I did end up joining the computer industry in 1992 when I started working at Babbage’s. Too little too late perhaps? Still, I was one of the first people to get an “email address”, I wonder if that counts for something. I went to the Google HQ with Nicky a few weeks ago and it felt so “right” to me, I told Nicky that if only I had been a few years younger (ok, 25), that’s where I would love to work. Totally in my bag of tricks, so to speak. Was I born too early maybe?
If I am being completely honest here, I never felt like I fit in anywhere. I didn’t fit in Italy, I don’t think I fit in the US at all, everything I do I feel like I fail at. My track record is just pathetic. I couldn’t get a job in the airline industry, I was unable to franchise a Domino’s Pizza store (despite enormous heroic efforts there as well… the stuff I did… ugh!), then I had to quit my MicroAge job just when it was going so well when Nicky was born…

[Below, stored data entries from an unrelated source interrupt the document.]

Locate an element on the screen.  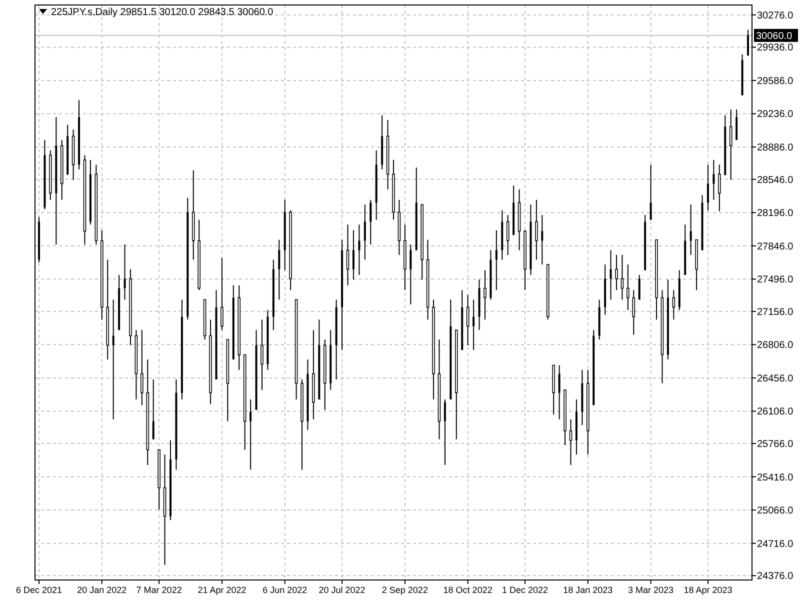
x-tick-label: 7 Mar 2022 is located at coordinates (159, 590).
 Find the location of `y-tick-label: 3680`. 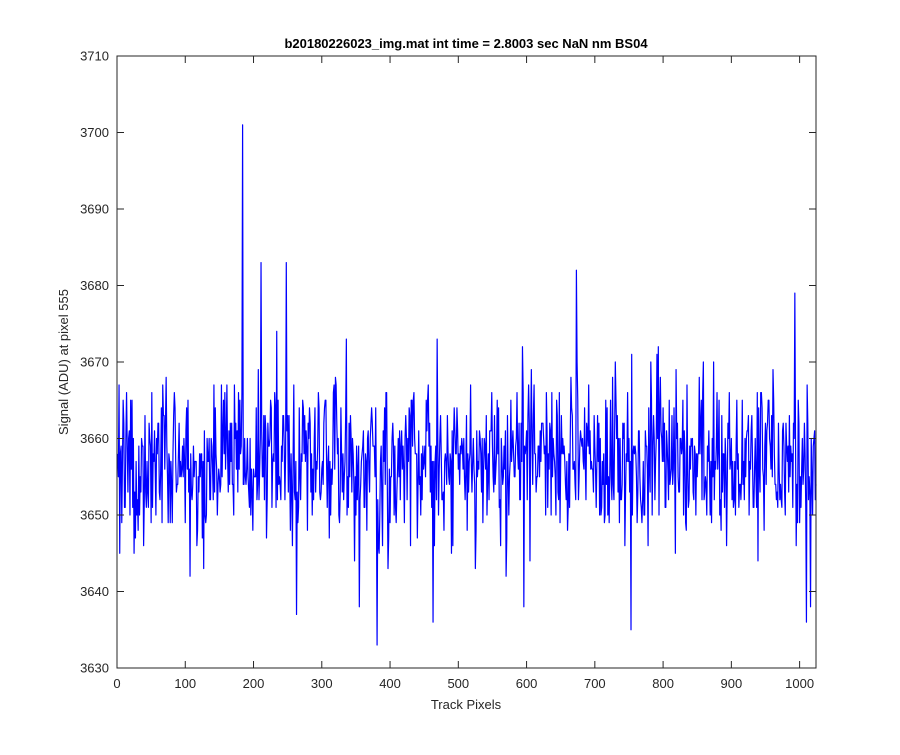

y-tick-label: 3680 is located at coordinates (94, 286).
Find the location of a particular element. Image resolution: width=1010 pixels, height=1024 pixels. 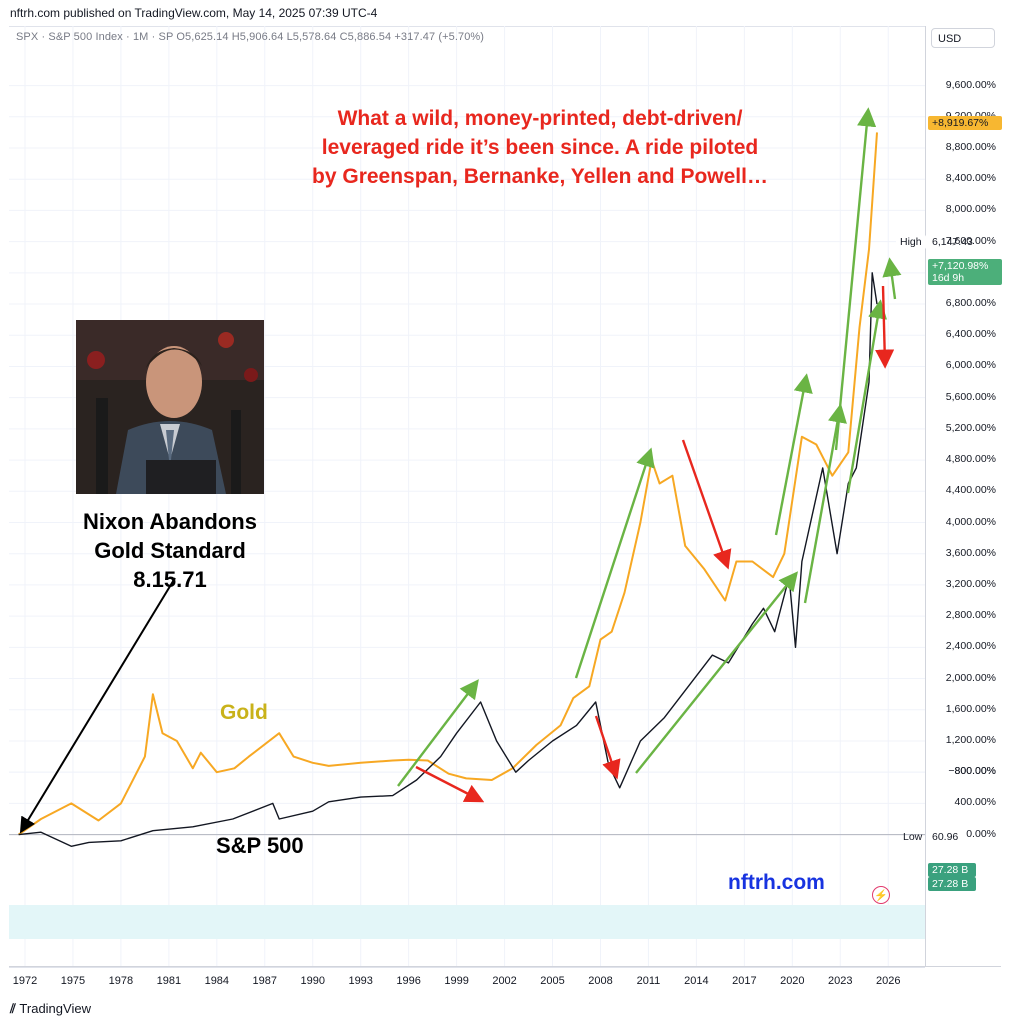

gold-last-value-badge: +8,919.67% is located at coordinates (965, 123).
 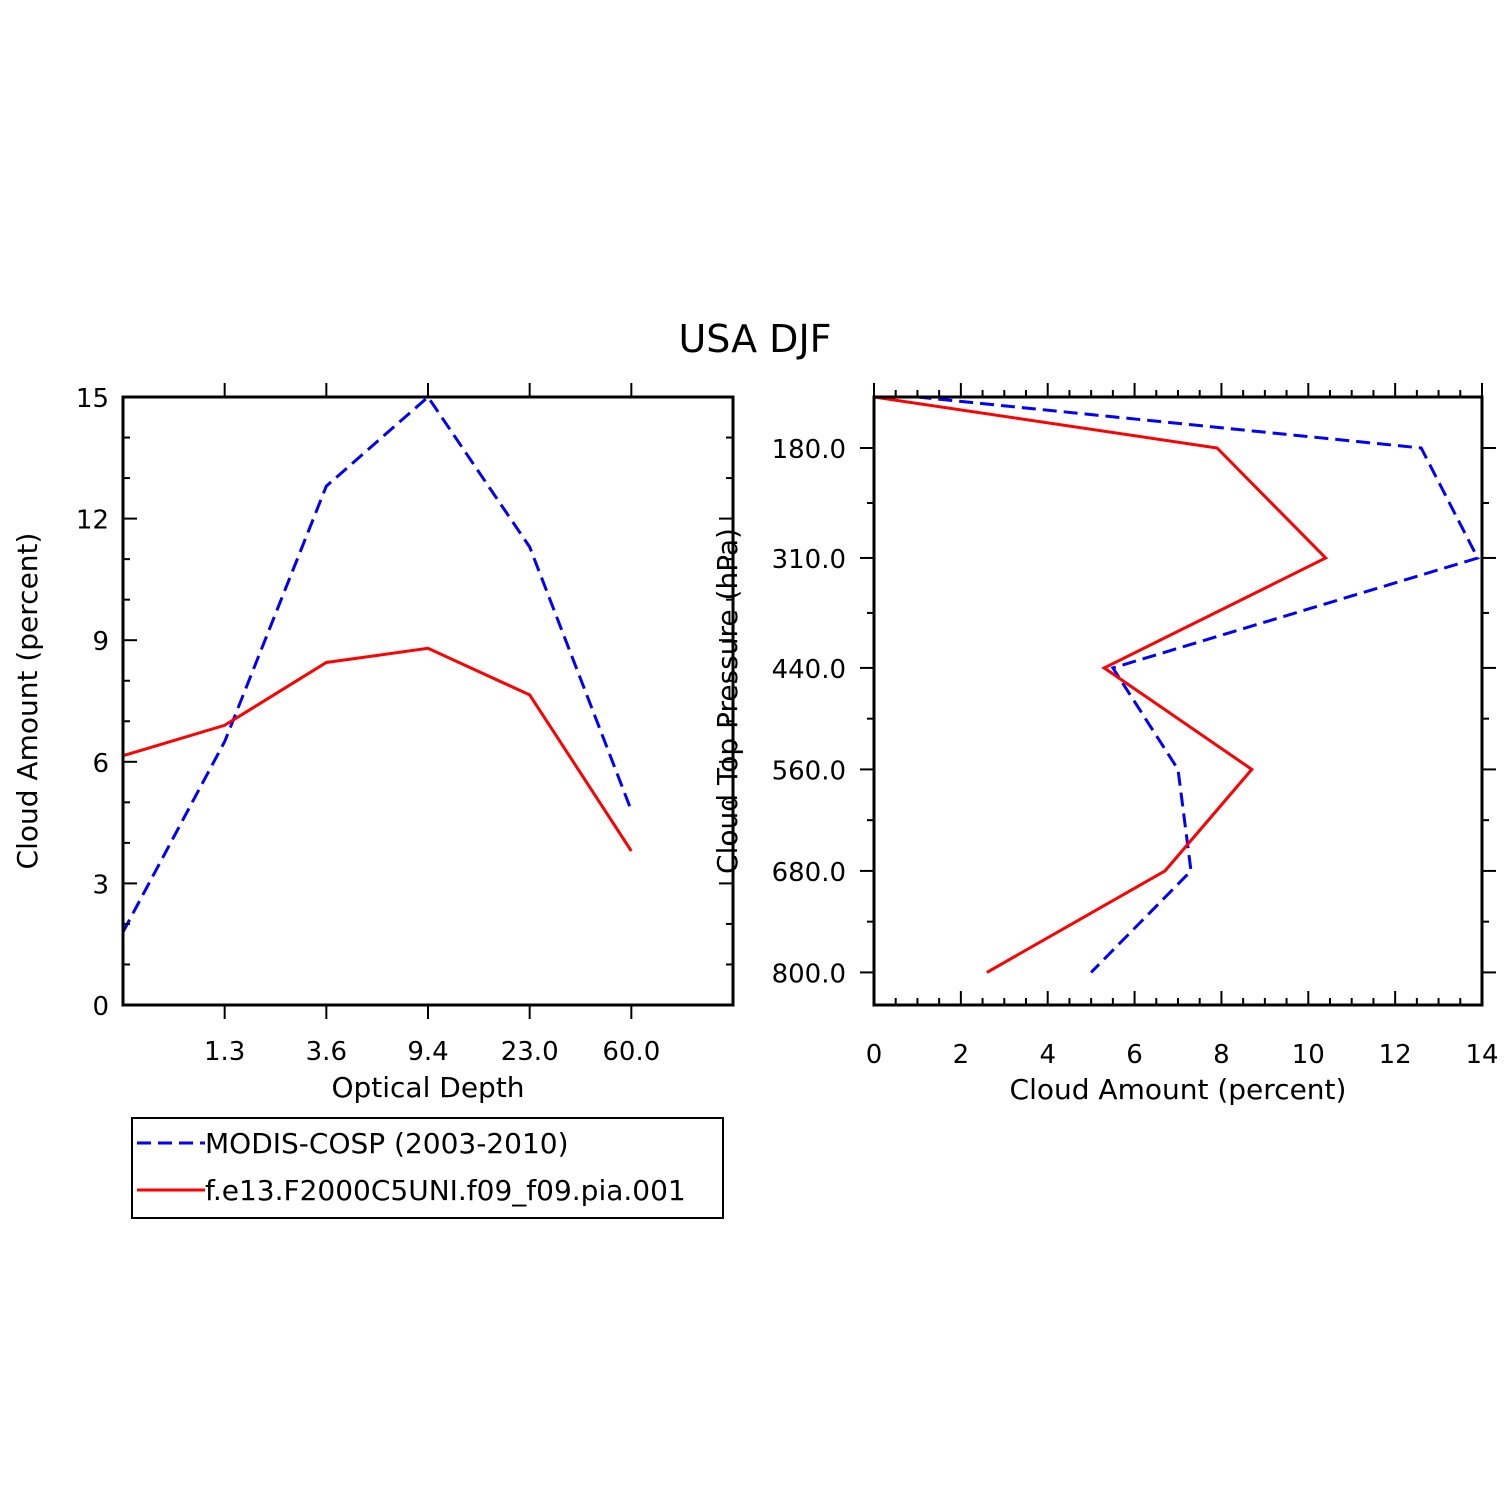 What do you see at coordinates (100, 642) in the screenshot?
I see `left-y-tick-label: 9` at bounding box center [100, 642].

I feel like I am a major loser in that Dept as well… first baby, dead. Check. Second pregnancy, miscarriage. Check. Third baby, one of the more severe forms of EB. Fantastic. Then and only then I got Connor, and that’s only because I am not a quitter. I feel like the good Lord looked down on me and said… let’s throw her a bone. I felt that too when Greg and I got married in 2002. It’s almost as if God felt sorry for me and decided that maybe I was due a bit of something good. For the past 18+ years all I’ve done is taking care of my son. Don’t get me wrong, if I could go back in time I would do it over again, but it takes its toll. I can’t go anywhere, do anything, without considerable effort. It’s only been for the past few years that I can leave him alone in the house for a short amount of time. This means I have very little freedom. Even going to school was hard. I could only take classes at a certain time of day.

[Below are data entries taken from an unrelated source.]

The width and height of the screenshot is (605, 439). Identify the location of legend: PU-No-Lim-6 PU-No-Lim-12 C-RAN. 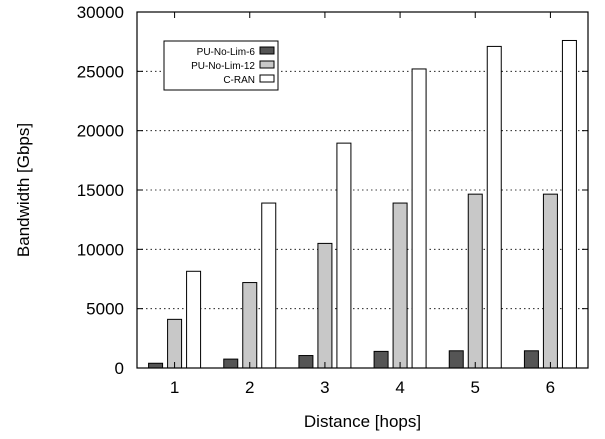
(221, 66).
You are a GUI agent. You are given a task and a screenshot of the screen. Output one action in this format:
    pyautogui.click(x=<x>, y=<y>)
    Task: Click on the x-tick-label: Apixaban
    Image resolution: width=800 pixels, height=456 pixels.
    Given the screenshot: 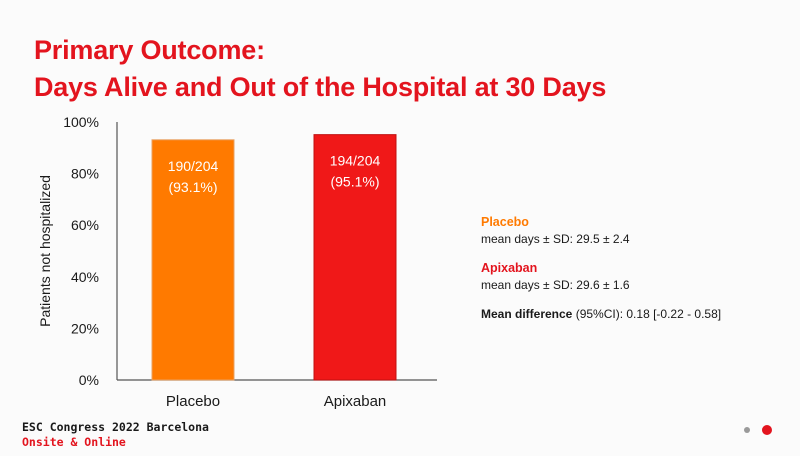 What is the action you would take?
    pyautogui.click(x=356, y=402)
    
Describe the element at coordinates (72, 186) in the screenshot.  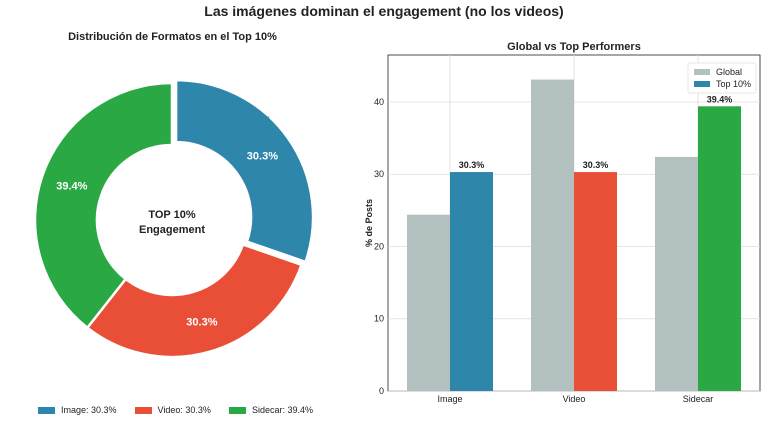
I see `donut-slice-label-sidecar: 39.4%` at that location.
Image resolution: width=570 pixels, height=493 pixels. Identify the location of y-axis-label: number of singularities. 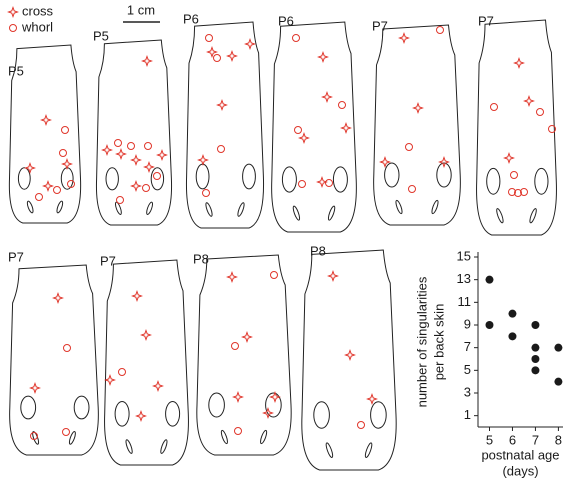
(422, 342).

So, what exactly would I do if I was able to sit in this DeLorean? Perhaps nothing, perhaps something significant. I hope people don’t take this the wrong way, but seeing your child suffering every day, or holding your dead newborn are life-changing experiences that I wish I never experienced. Would I be a terrible person if I decided not to try to franchise a Domino’s Pizza store, forget about getting a job in the airline industry & ultimately not married Nick and had our kids (Alex & Nicky)? Would that make me awful? But of course that does not mean that something worse would have happened otherwise, although I cannot contemplate anything much worse than what actually happened.
At the end of the day, this is it. This is our life. Whatever happened in 1984 or 1992 or 2004 is written in stone. It cannot be changed. I’ve cried all morning writing this blog, for many different reasons, mainly because I forgot to take my Lexapro for a few days, but also because sometimes it just feels good to let the tears flow. It is OK. I accepted things. I am a happy person in the grand scheme of things, and I appreciate all the good. I just wish my lessons hadn’t had to be learned in such a hard way.